[Start of Attachment]

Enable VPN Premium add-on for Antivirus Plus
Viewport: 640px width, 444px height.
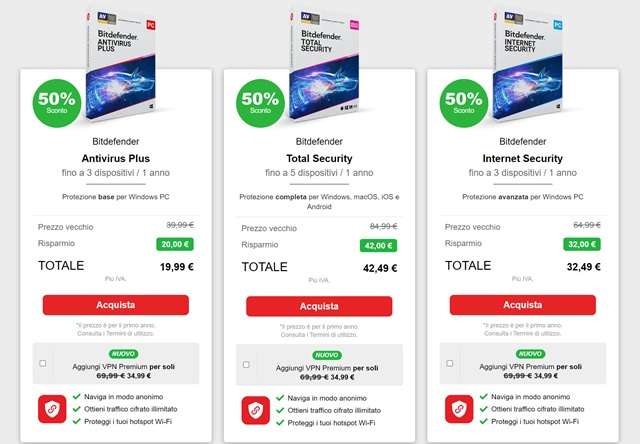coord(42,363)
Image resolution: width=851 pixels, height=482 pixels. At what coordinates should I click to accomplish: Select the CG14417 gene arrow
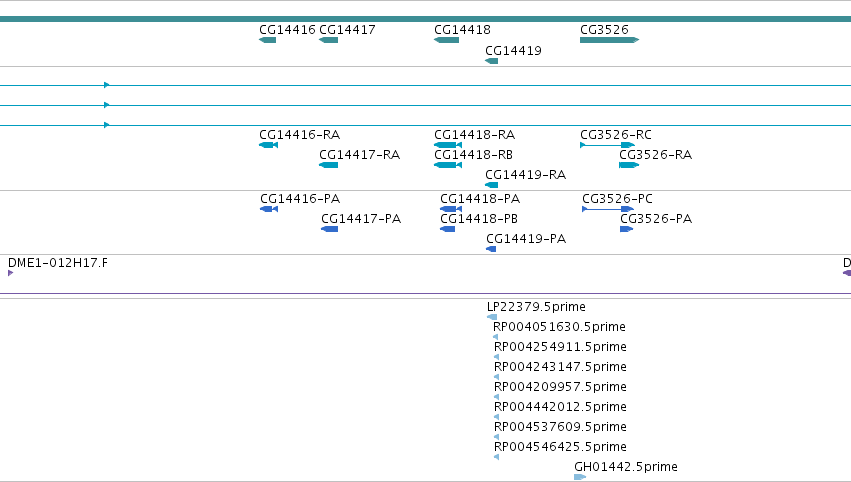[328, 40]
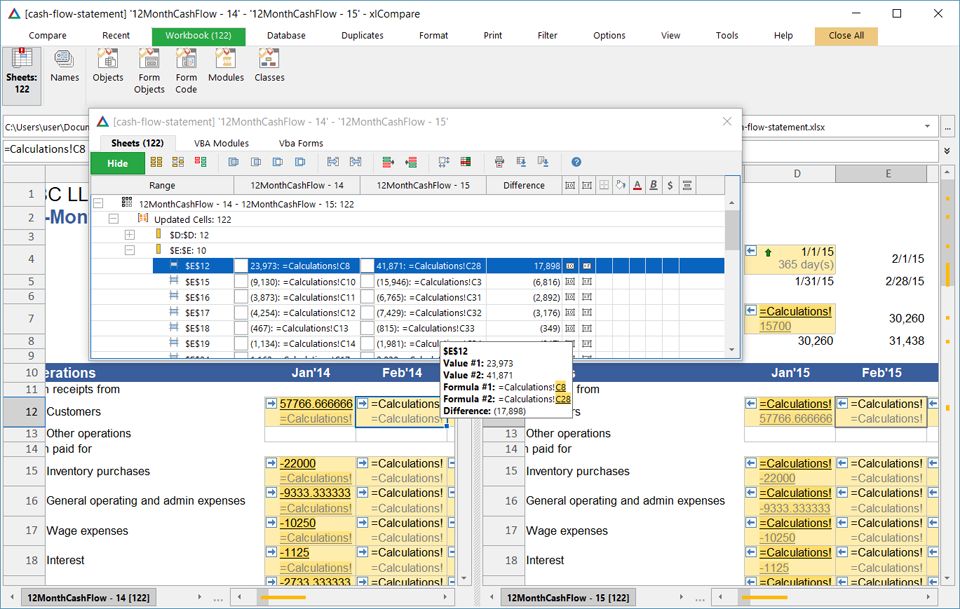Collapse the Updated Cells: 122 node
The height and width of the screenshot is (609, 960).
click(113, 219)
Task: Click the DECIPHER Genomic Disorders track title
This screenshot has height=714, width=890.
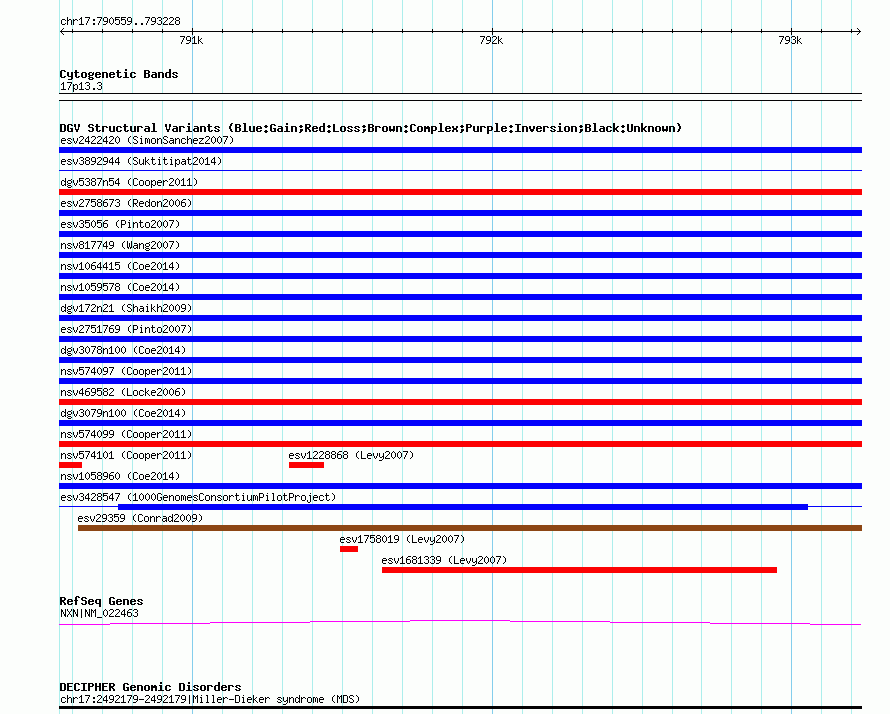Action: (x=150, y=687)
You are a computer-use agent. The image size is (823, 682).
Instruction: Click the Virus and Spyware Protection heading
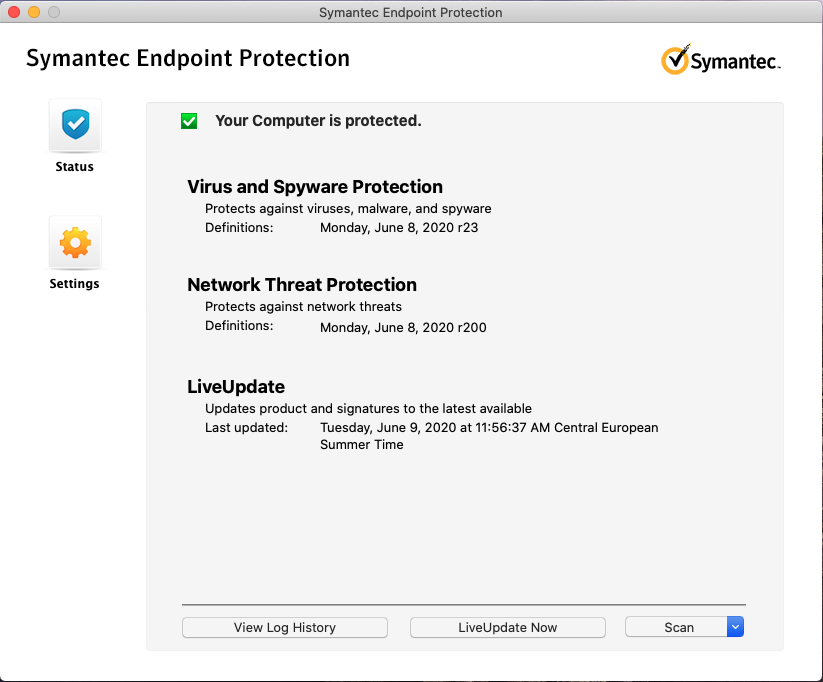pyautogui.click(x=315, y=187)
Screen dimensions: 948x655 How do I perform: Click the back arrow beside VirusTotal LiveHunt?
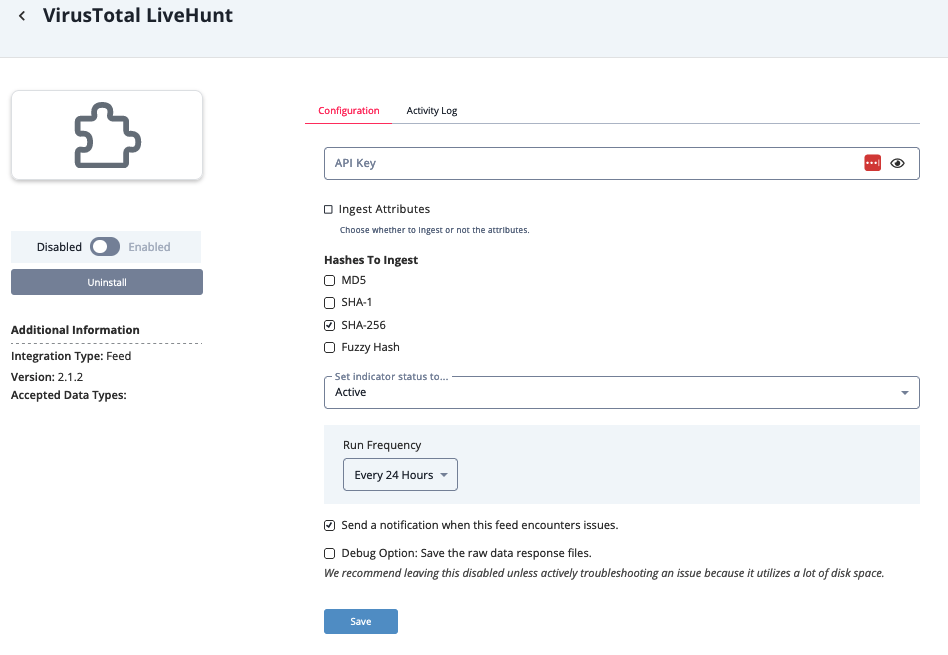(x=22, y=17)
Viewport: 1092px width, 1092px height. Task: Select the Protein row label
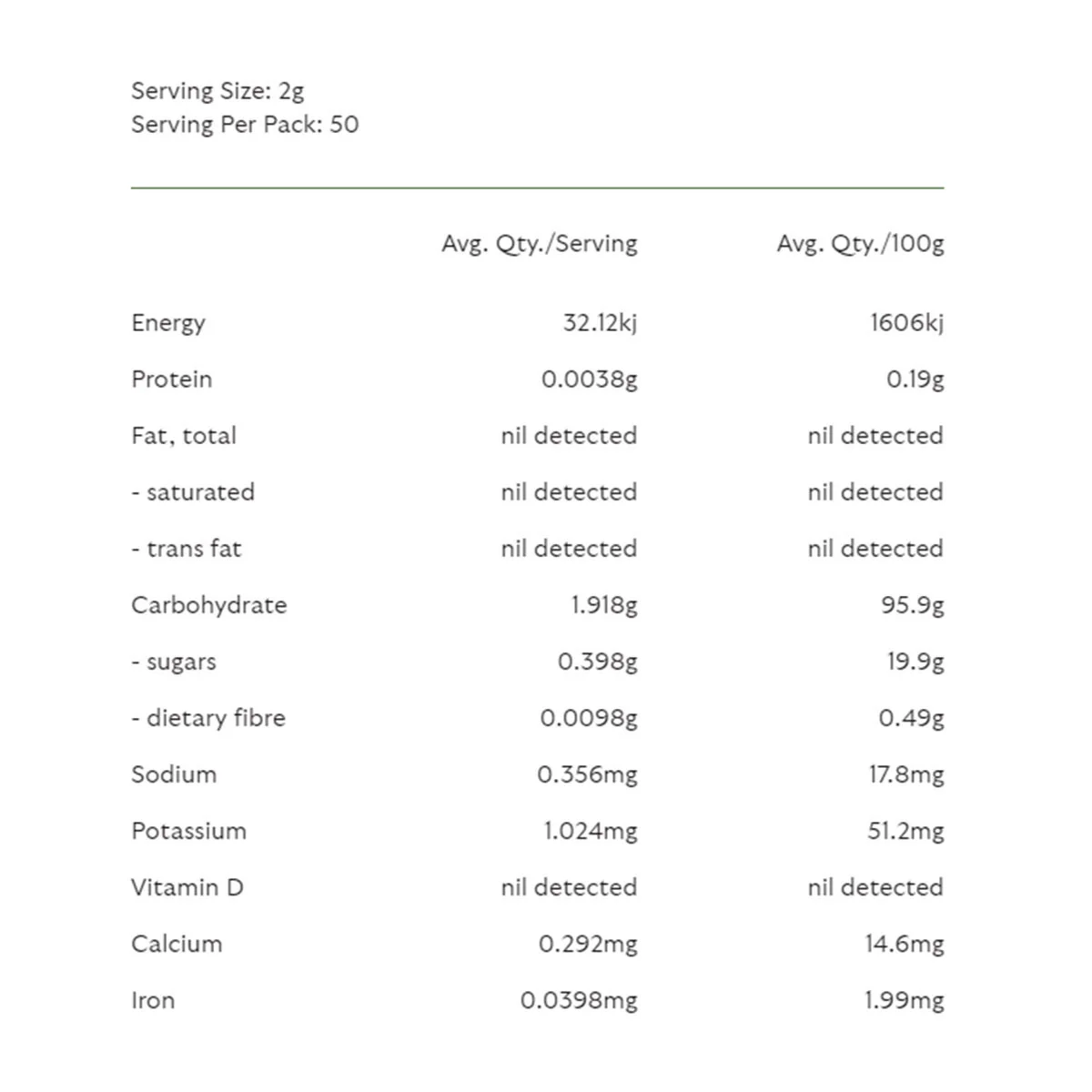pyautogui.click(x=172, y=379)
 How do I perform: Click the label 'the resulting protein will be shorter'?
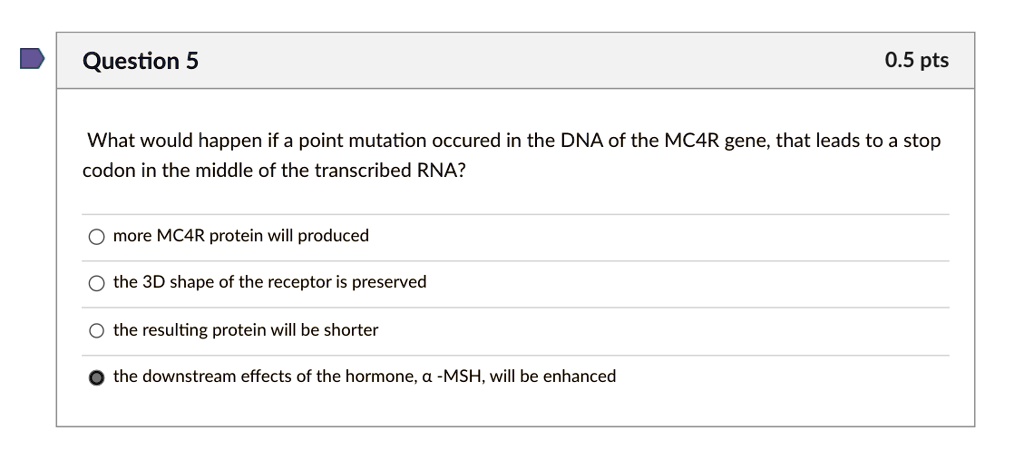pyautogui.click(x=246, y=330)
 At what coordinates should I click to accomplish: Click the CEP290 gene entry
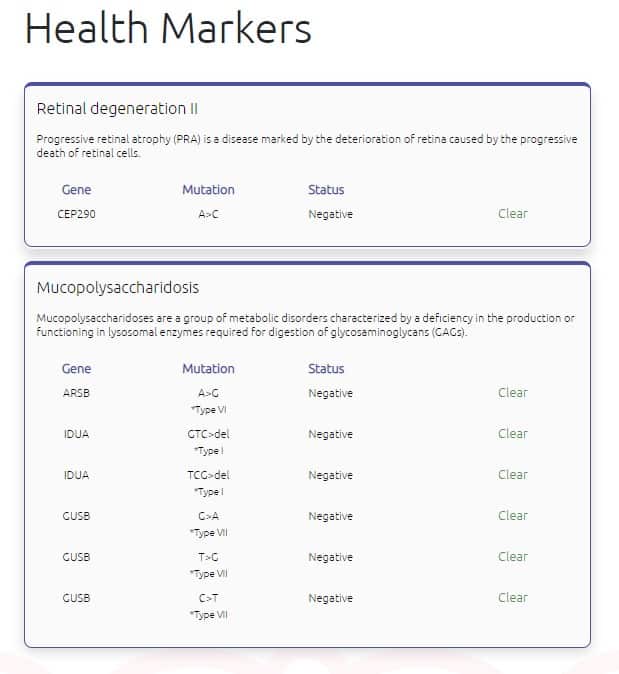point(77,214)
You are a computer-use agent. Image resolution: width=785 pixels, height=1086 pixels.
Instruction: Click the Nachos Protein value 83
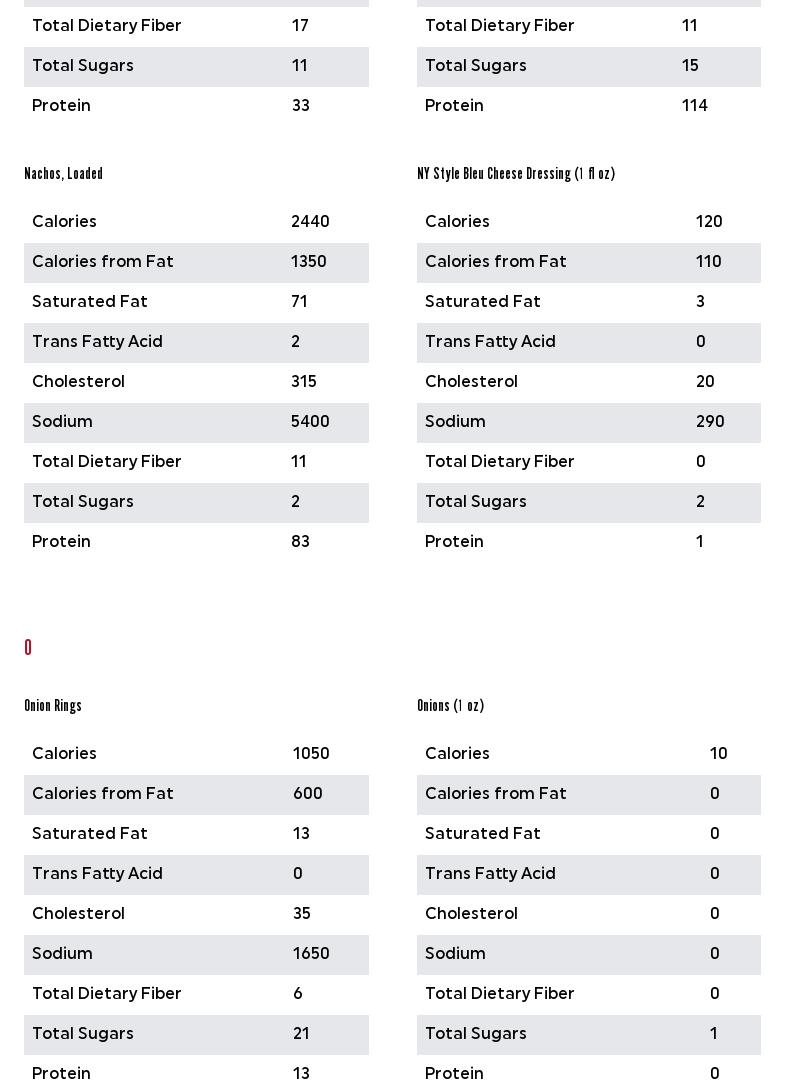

[End of Attachment]

## What you need to do
With the pictures left out, copy exactly the lines above from the line containing "You are a computer-use agent. Image" through the last line of the entries.

## Problem solution
You are a computer-use agent. Image resolution: width=785 pixels, height=1086 pixels.
Instruction: Click the Nachos Protein value 83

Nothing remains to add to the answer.